EXERCISE DIRECTIONS »
A verbatim reproduction of the lines below, from the line containing "Image resolution: width=2324, height=1578." through the line containing "Login (1374, 1437)", both ends included, is the whole required output.

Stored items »
——
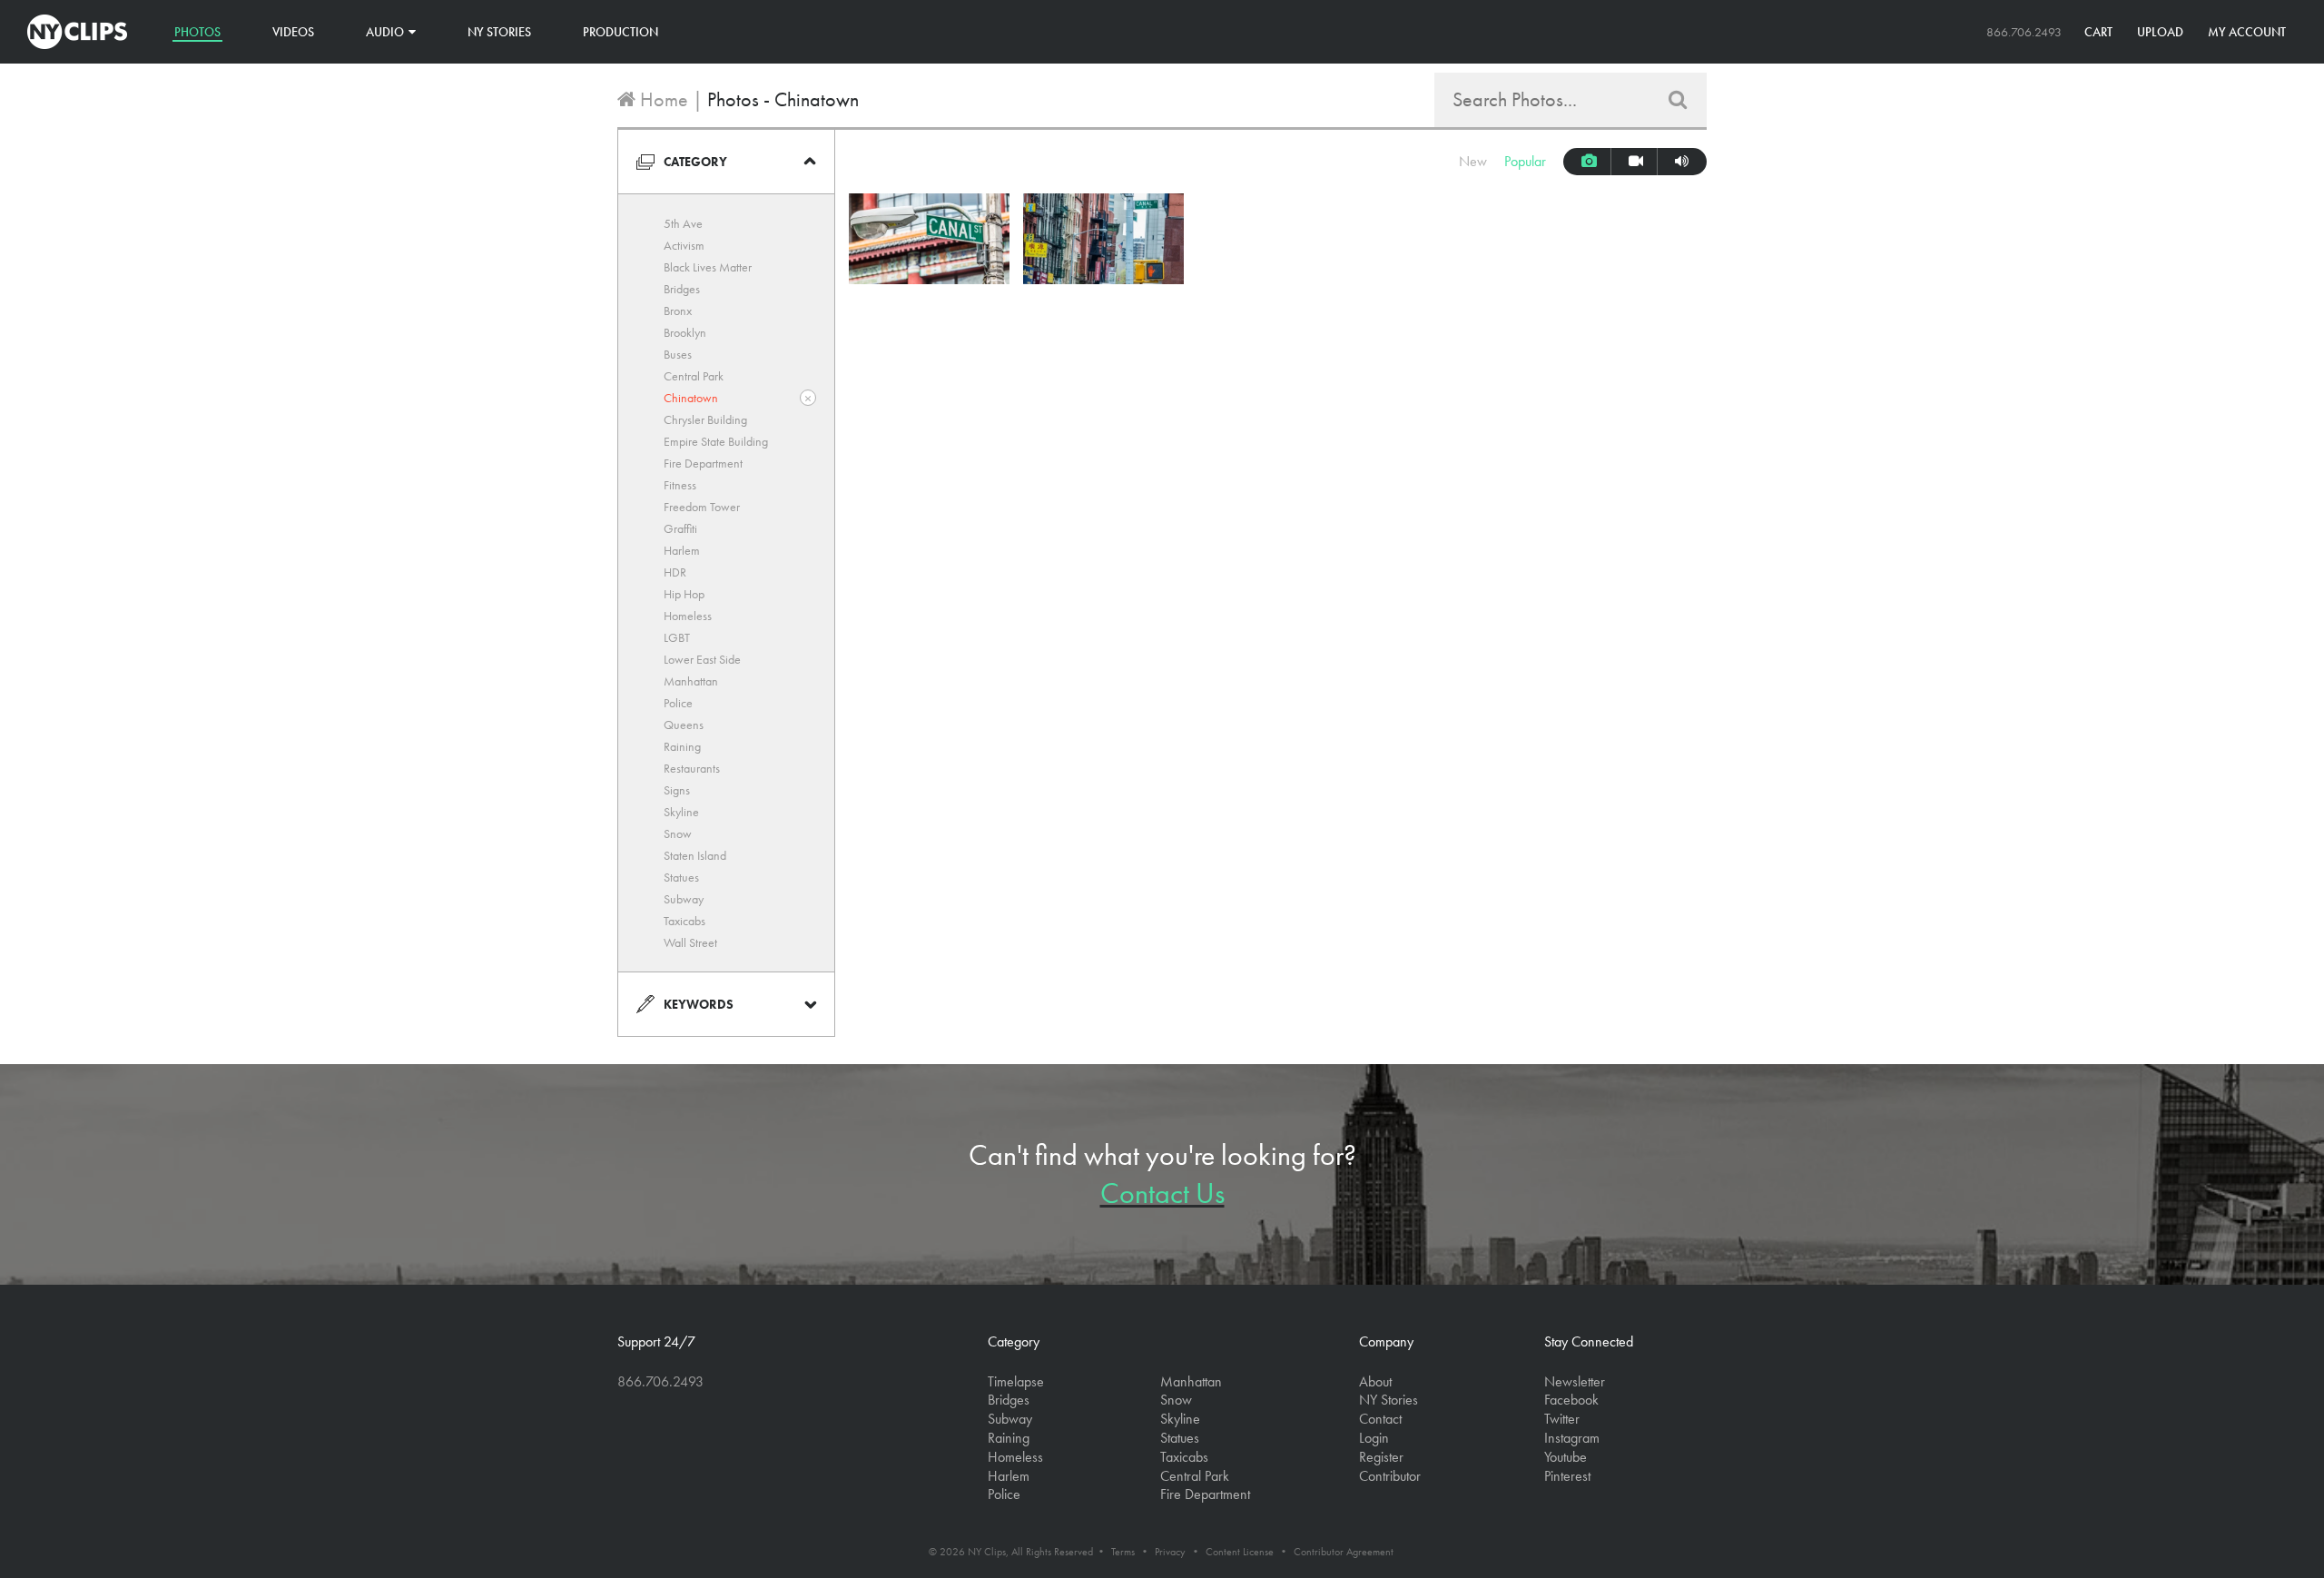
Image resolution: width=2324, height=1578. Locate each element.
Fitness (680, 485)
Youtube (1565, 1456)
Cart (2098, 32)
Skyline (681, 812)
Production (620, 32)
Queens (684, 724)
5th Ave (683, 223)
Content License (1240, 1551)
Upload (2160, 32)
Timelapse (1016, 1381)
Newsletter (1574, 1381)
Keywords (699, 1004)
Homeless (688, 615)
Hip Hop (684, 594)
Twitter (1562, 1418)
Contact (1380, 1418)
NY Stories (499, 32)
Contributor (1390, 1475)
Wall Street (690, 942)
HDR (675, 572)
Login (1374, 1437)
——
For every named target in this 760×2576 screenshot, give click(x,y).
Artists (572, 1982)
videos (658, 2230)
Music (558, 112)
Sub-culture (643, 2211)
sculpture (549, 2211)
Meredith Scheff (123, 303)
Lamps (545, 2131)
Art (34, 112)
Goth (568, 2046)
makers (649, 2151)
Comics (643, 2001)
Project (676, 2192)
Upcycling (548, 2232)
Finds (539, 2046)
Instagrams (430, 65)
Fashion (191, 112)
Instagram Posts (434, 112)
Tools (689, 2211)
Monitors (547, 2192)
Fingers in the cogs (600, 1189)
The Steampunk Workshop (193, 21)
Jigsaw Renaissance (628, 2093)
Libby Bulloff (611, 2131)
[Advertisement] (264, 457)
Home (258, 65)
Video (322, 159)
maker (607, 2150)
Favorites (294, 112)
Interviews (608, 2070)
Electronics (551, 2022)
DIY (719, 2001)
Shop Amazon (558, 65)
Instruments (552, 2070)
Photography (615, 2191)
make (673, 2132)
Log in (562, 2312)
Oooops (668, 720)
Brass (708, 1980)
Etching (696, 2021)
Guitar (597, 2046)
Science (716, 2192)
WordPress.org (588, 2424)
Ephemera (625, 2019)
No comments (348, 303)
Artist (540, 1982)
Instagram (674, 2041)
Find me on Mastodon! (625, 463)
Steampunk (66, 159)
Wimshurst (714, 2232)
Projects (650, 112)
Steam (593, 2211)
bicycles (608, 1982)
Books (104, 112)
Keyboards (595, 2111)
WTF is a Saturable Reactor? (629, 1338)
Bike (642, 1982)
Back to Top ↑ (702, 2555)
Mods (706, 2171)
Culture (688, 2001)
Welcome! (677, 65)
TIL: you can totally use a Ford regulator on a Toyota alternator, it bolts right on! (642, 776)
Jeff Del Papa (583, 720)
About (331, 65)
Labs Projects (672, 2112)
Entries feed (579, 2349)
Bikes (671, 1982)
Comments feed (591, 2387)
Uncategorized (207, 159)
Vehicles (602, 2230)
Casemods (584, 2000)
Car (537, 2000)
——
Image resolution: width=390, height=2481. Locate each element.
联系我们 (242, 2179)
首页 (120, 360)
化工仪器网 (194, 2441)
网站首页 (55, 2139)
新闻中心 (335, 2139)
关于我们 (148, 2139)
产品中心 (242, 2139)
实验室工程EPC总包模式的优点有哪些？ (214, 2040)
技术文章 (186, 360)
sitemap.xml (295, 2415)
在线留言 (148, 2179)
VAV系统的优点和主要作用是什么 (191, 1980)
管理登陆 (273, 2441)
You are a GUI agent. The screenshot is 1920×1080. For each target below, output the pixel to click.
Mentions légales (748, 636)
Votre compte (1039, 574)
——
RESULT OF THE TASK »
Image resolution: width=2324, height=1578. Locate each element.
Fitness (680, 485)
Youtube (1565, 1456)
Cart (2098, 32)
Skyline (681, 812)
Production (620, 32)
Queens (684, 724)
5th Ave (683, 223)
Content License (1240, 1551)
Upload (2160, 32)
Timelapse (1016, 1381)
Newsletter (1574, 1381)
Keywords (699, 1004)
Homeless (688, 615)
Hip Hop (684, 594)
Twitter (1562, 1418)
Contact (1380, 1418)
NY Stories (499, 32)
Contributor (1390, 1475)
Wall Street (690, 942)
HDR (675, 572)
Login (1374, 1437)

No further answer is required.